══ Article

Maximum (or minimum) sum of subarray of size k

Given an array of n integers, find the sub-array of length k with maximum sum. For example,

Input Array: {6, 4, 3, 5, 1, 9, 2}    k:3
Output: 15 (sum of sub-array 5, 1, 9)

Solution:
The brute-force solution for this problem is to find sum of all the sub-arrays of length k, and return the maximum of all those sum.
A better solution is to use a sliding window where width of the sliding window is fixed to be of size k. There are two pointers, start and end, pointing to the first and last element of the current window. Sum of the first window is computed, and then both start and end are incremented by one position, now the sum of this window can be computed by just adding the new element and removing the outgoing element (previously start) from the previous window’s sum:

int maxSubarraySum(int *arr, int n, int k)

════
══ Stored records

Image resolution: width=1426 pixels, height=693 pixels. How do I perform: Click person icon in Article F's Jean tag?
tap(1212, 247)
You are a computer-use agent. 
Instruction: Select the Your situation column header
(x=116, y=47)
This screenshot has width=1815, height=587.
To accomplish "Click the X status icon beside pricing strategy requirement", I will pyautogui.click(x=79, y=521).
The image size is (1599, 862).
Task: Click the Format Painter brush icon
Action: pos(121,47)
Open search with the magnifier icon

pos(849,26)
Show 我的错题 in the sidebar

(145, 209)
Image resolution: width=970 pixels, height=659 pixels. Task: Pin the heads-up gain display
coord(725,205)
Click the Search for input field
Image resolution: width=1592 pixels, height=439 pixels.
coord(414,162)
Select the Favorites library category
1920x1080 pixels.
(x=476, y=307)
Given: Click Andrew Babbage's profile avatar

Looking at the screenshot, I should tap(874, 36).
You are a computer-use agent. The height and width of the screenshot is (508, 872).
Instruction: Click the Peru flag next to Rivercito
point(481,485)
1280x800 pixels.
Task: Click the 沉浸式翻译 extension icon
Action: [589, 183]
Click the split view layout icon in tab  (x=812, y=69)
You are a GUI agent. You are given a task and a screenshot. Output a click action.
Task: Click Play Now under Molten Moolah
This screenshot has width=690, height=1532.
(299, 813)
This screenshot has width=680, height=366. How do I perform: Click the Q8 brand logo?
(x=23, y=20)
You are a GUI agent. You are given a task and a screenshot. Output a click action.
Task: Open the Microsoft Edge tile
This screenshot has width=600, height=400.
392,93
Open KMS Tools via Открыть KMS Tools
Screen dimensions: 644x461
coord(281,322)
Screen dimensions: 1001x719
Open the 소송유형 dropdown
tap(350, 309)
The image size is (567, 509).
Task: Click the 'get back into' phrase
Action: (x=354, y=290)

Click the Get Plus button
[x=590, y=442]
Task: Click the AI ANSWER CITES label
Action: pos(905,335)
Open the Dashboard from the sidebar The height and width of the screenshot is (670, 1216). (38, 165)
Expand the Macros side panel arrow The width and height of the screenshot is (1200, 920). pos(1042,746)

════

• **Written instruction 1**
Extract every line of the listing that contains the string "perform", treating uppercase and lowercase as different.
• **Written instruction 2**
Proceed with the subarray-sum article from the point where it stops.
The subarray-sum article and the listing have nothing to do with each other.

• **Final answer 1**
Image resolution: width=1426 pixels, height=693 pixels. How do I perform: Click person icon in Article F's Jean tag?
This screenshot has width=680, height=366. How do I perform: Click the Q8 brand logo?

• **Final answer 2**
{
  if(k>n){ return -1;} // IMPOSSIBLE SITUATION
  int maxSum = 0;
  for(int i=0; i<k; i++)
    maxSum += arr[i];
  int start = 0;
  int end = k-1;
  int currentSum = maxSum;
  while(end<n) // MOVING THE WINDOW BY ONE POSITION
  {
    currentSum -= arr[start];
    start++;
    end++;
    currentSum += arr[end];
    if(currentSum > maxSum)
      maxSum = currentSum;
  }
  return maxSum;
}

This code takes O(n) time.